Task objective
Return every row below verbatim, omitting the pictures from your output.

========

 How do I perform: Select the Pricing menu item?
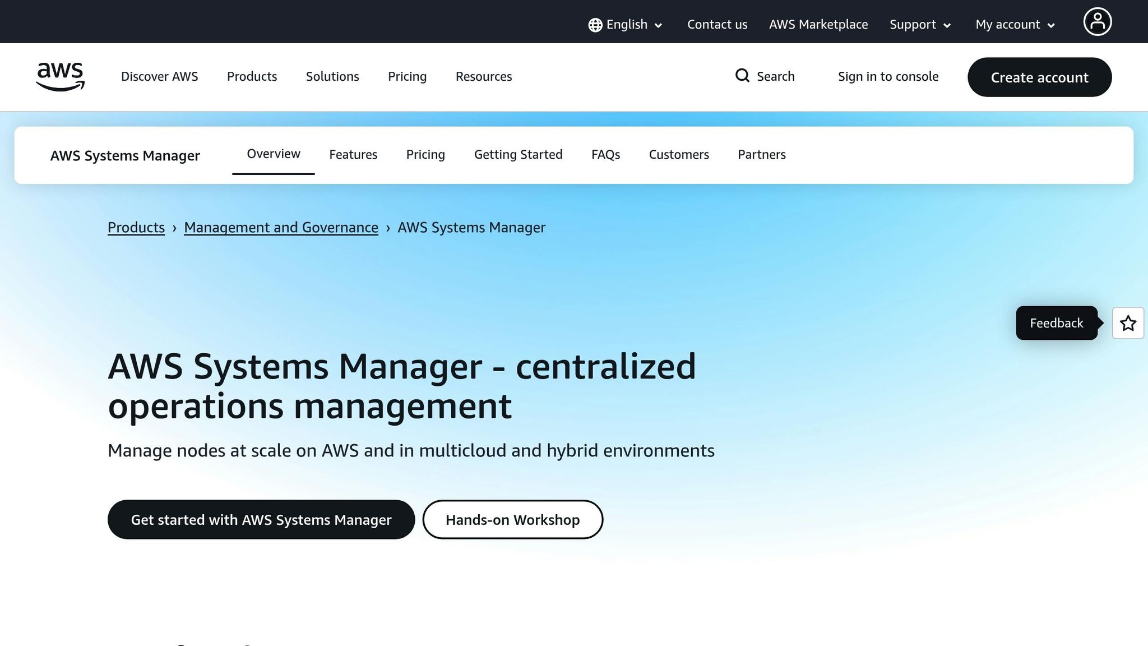(407, 76)
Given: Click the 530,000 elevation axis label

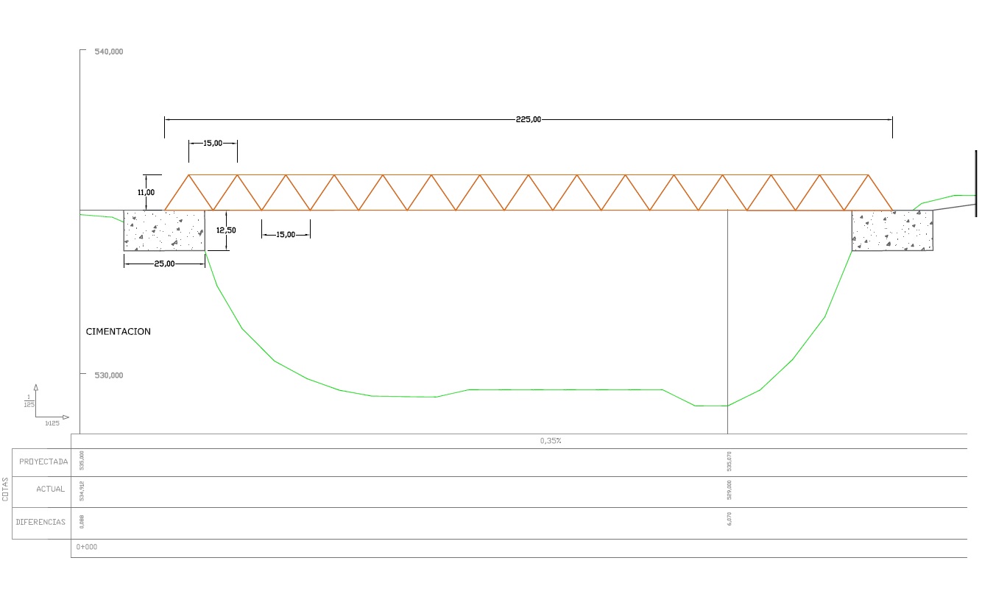Looking at the screenshot, I should coord(109,375).
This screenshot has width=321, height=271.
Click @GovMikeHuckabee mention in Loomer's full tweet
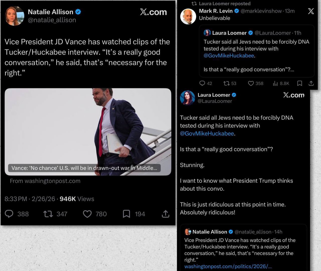coord(207,134)
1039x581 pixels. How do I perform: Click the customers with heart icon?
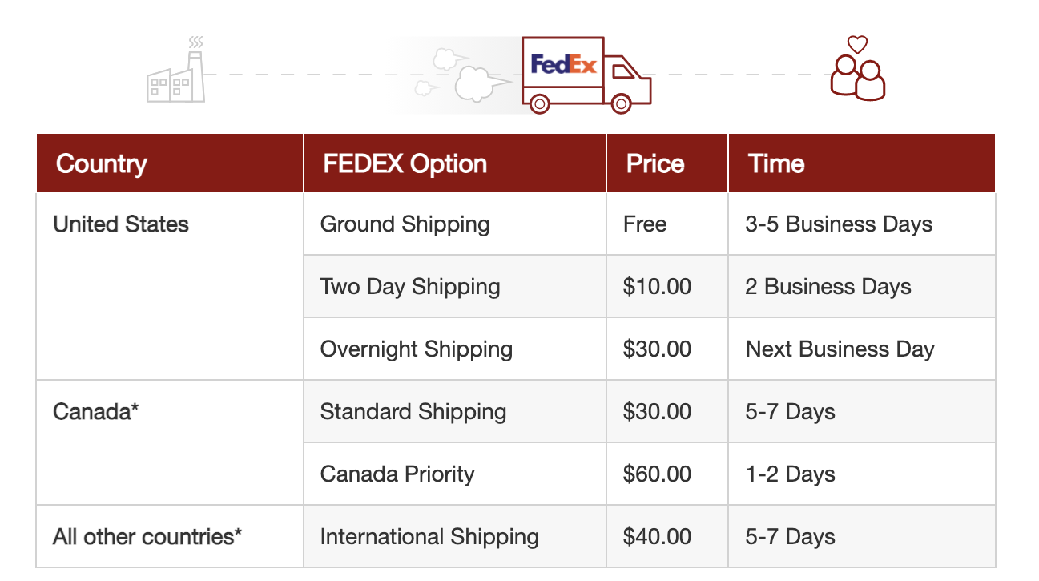click(857, 69)
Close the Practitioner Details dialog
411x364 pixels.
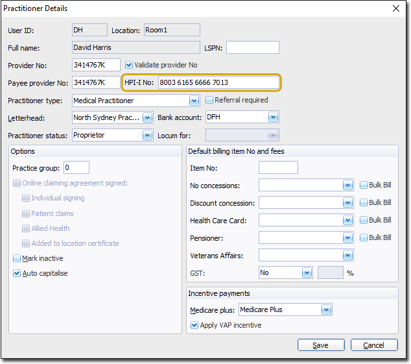coord(396,8)
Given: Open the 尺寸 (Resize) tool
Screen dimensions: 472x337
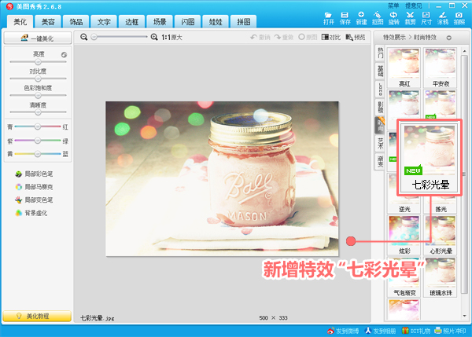Looking at the screenshot, I should click(426, 16).
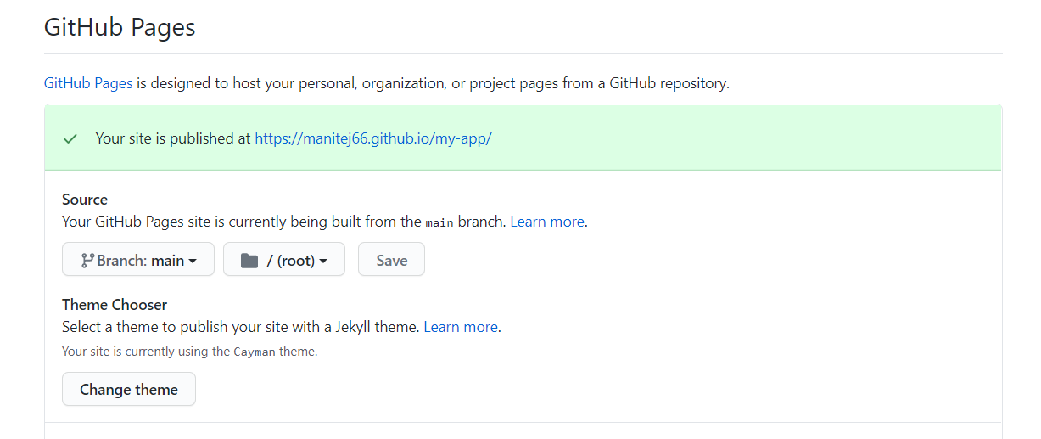Click the monospace main branch name text
The width and height of the screenshot is (1041, 439).
(x=439, y=222)
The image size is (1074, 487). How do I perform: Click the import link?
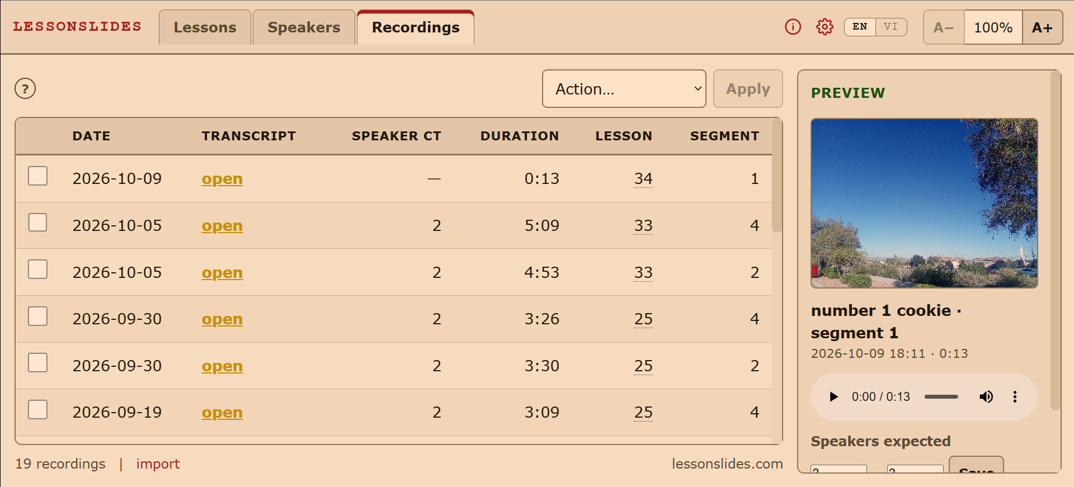tap(158, 464)
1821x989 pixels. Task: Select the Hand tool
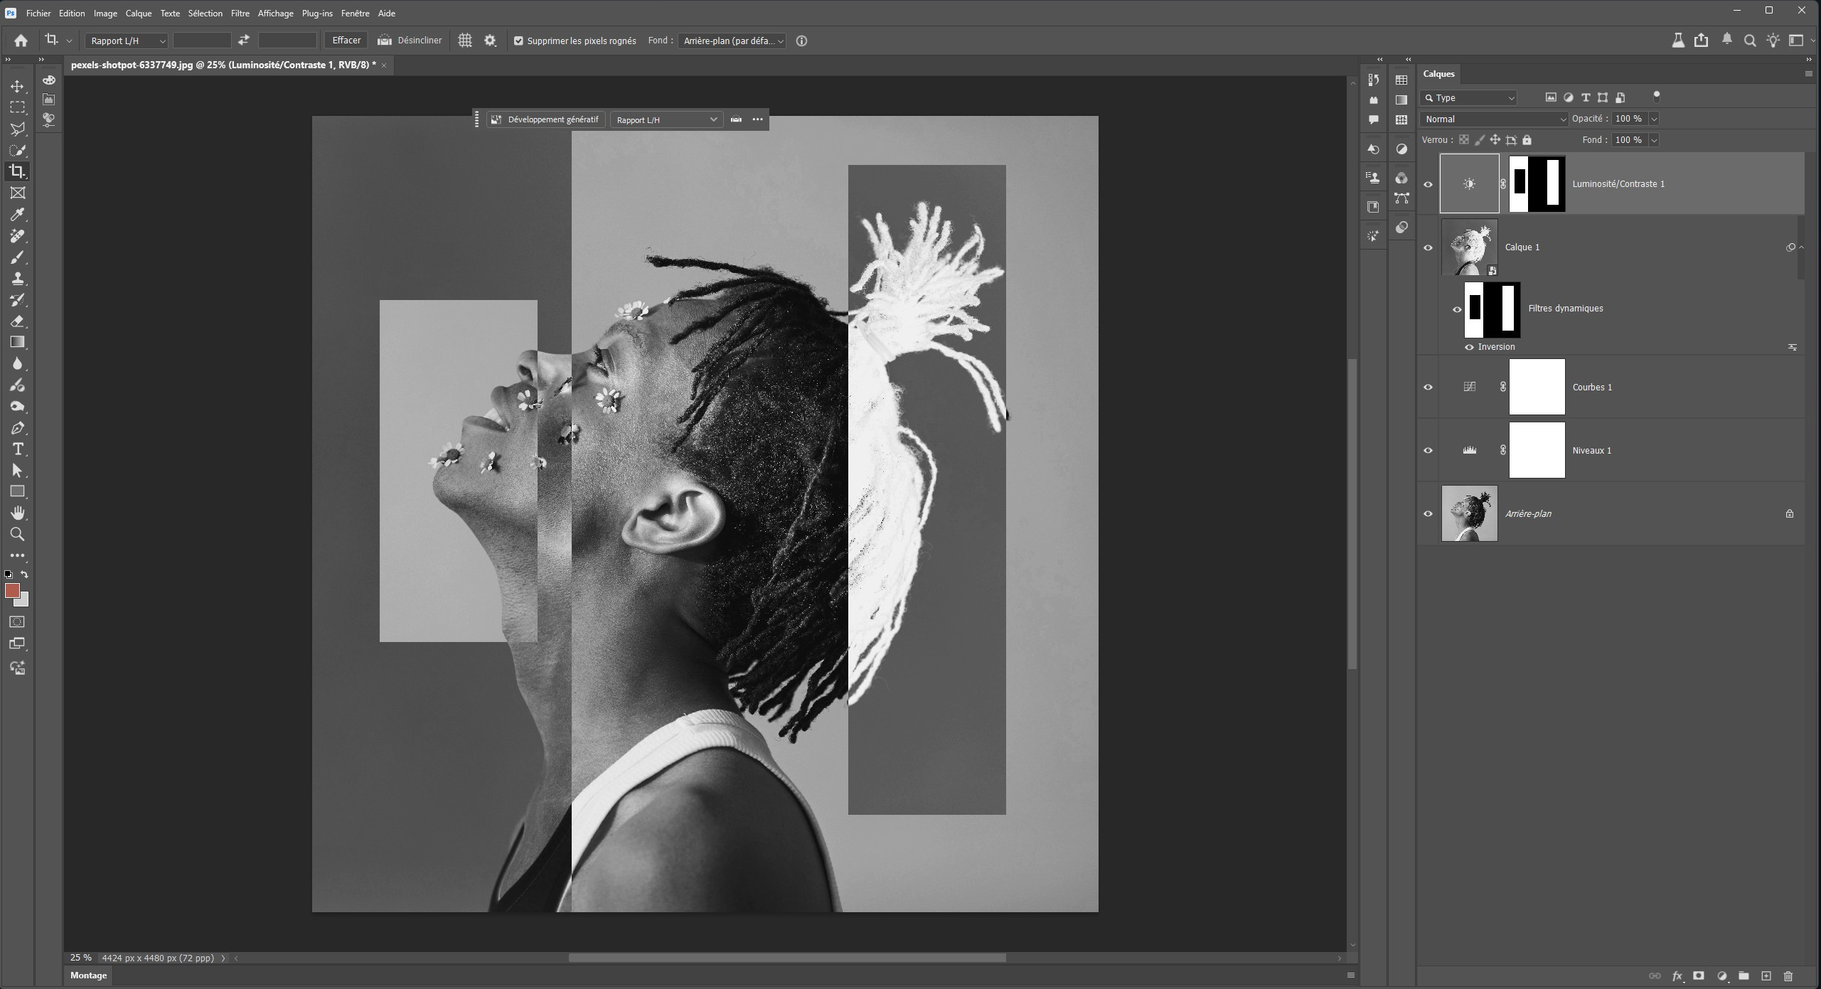point(17,513)
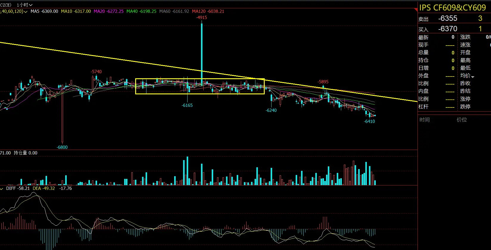Open the 均价 dropdown arrow
This screenshot has width=491, height=250.
[473, 77]
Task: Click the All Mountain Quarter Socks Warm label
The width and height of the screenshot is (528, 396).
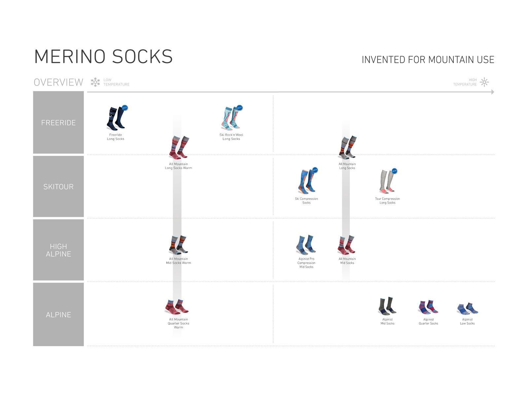Action: coord(179,323)
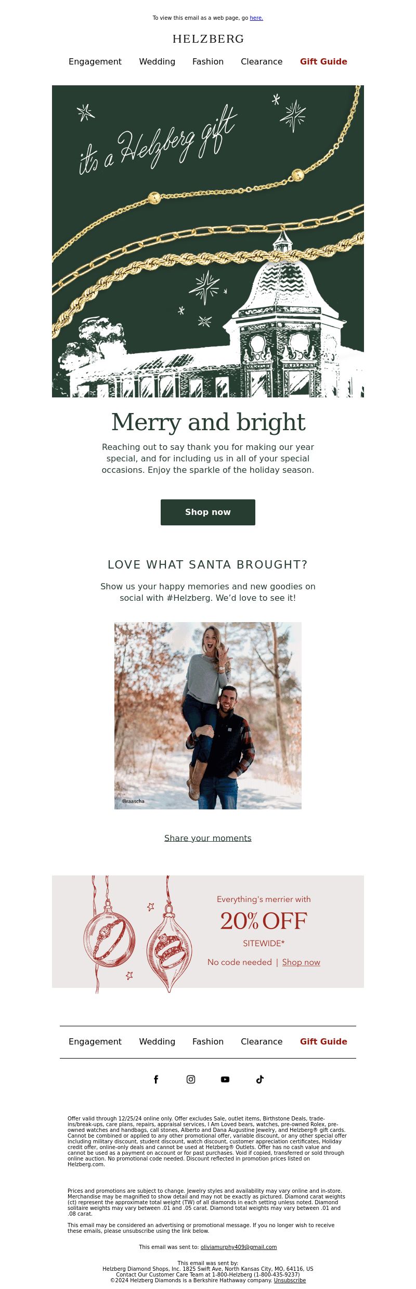The image size is (416, 1289).
Task: Click the Unsubscribe link in footer
Action: [x=290, y=1281]
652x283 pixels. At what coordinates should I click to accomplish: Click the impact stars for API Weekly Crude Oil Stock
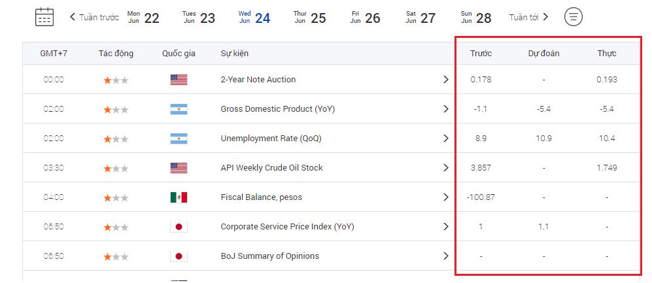point(116,168)
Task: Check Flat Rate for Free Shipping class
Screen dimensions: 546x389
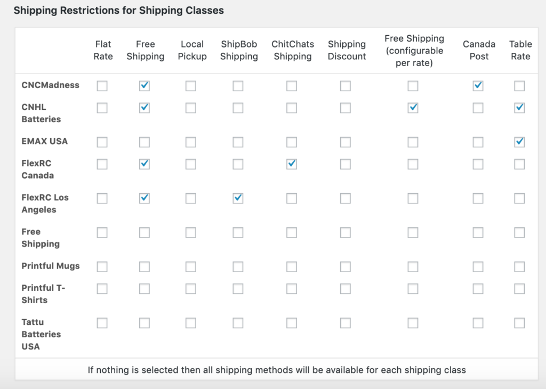Action: pos(102,233)
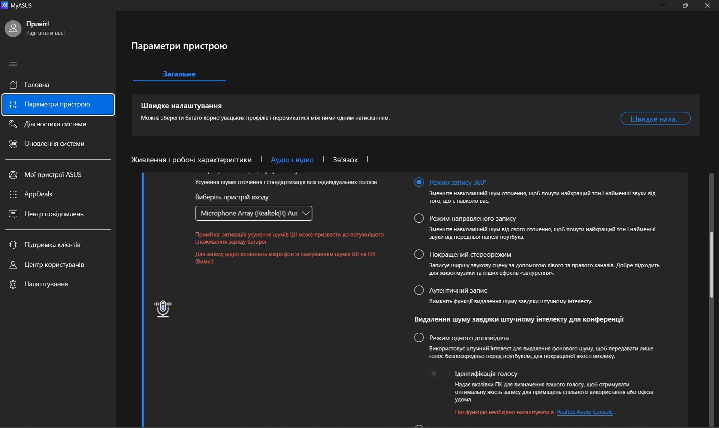Viewport: 719px width, 428px height.
Task: Click the user profile avatar
Action: 13,28
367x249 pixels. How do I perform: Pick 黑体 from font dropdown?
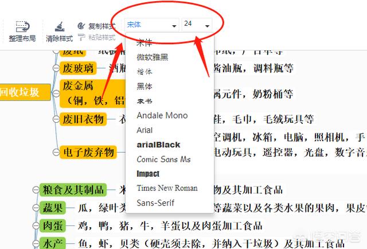(x=145, y=87)
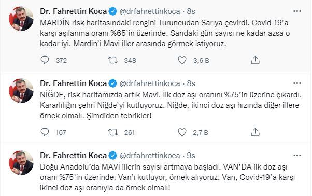Viewport: 312px width, 196px height.
Task: Open profile photo on the NİĞDE tweet
Action: (21, 91)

========

Result of the task
 How do I perform: Select the Pricing menu item?
(407, 76)
Given: Click the 530,000 elevation axis label

Looking at the screenshot, I should coord(109,375).
This screenshot has width=321, height=271.
Click @GovMikeHuckabee mention in Loomer's full tweet
coord(207,134)
1039x581 pixels. How do I perform: Click the customers with heart icon?
click(857, 69)
Close the Practitioner Details dialog
411x364 pixels.
coord(396,8)
Given: Open the 尺寸 (Resize) tool
Screen dimensions: 472x337
Looking at the screenshot, I should click(426, 16).
Click the monospace main branch name text
The width and height of the screenshot is (1041, 439).
(x=439, y=222)
The image size is (1074, 487). How do I perform: Click the import link?
tap(158, 464)
1821x989 pixels. Task: Select the Hand tool
point(17,513)
Open the 均价 dropdown arrow
This screenshot has width=491, height=250.
[473, 77]
Task: Click the All Mountain Quarter Socks Warm label
The width and height of the screenshot is (528, 396).
Action: coord(179,323)
The image size is (416, 1289).
Task: Click the Unsubscribe link in footer
Action: [x=290, y=1281]
652x283 pixels. At what coordinates should I click to accomplish: Click the impact stars for API Weekly Crude Oil Stock
point(116,168)
Task: Check Flat Rate for Free Shipping class
Screen dimensions: 546x389
Action: pos(102,233)
Viewport: 719px width, 428px height.
Task: Click the user profile avatar
Action: 13,28
367x249 pixels. How do I perform: Pick 黑体 from font dropdown?
(x=145, y=87)
Viewport: 312px width, 196px height.
Task: Open profile photo on the NİĞDE tweet
Action: (21, 91)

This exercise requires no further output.